*DATA FOR THIS TASK*:
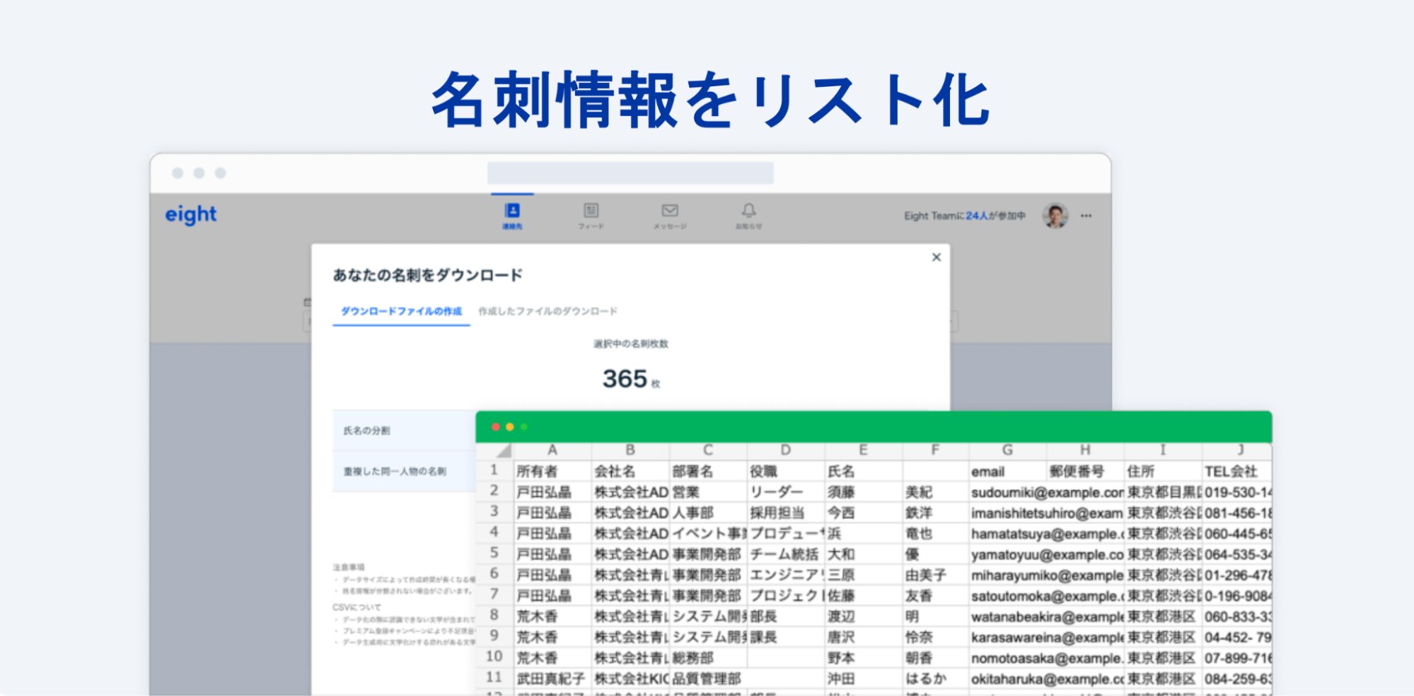Viewport: 1414px width, 696px height.
Task: Select column A header in spreadsheet
Action: pos(552,450)
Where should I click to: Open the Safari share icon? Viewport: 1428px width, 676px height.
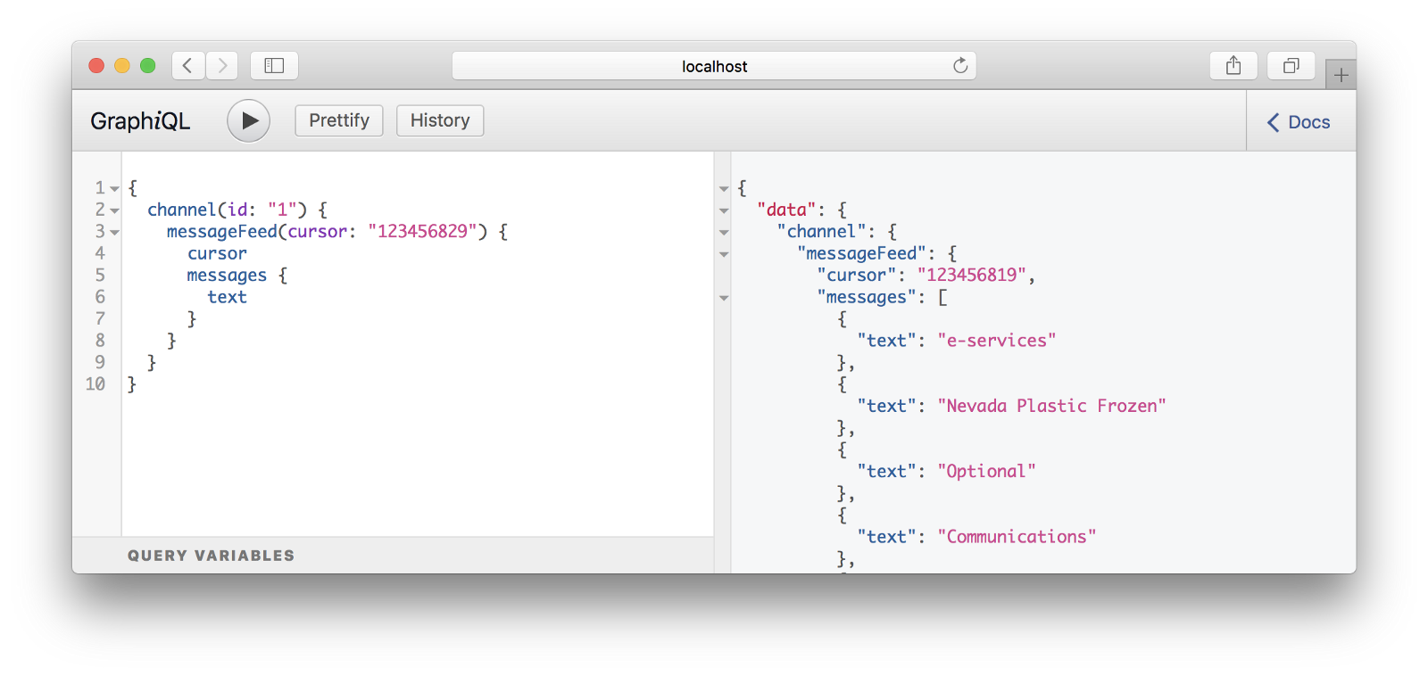(x=1233, y=65)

*EXERCISE DETAILS*:
Set down the line containing "Where should I", then every later line through the end of the material, exactly as written; omit any picture.

*RESULT*:
Where should I click to: Open the Safari share icon? Viewport: 1428px width, 676px height.
(x=1233, y=65)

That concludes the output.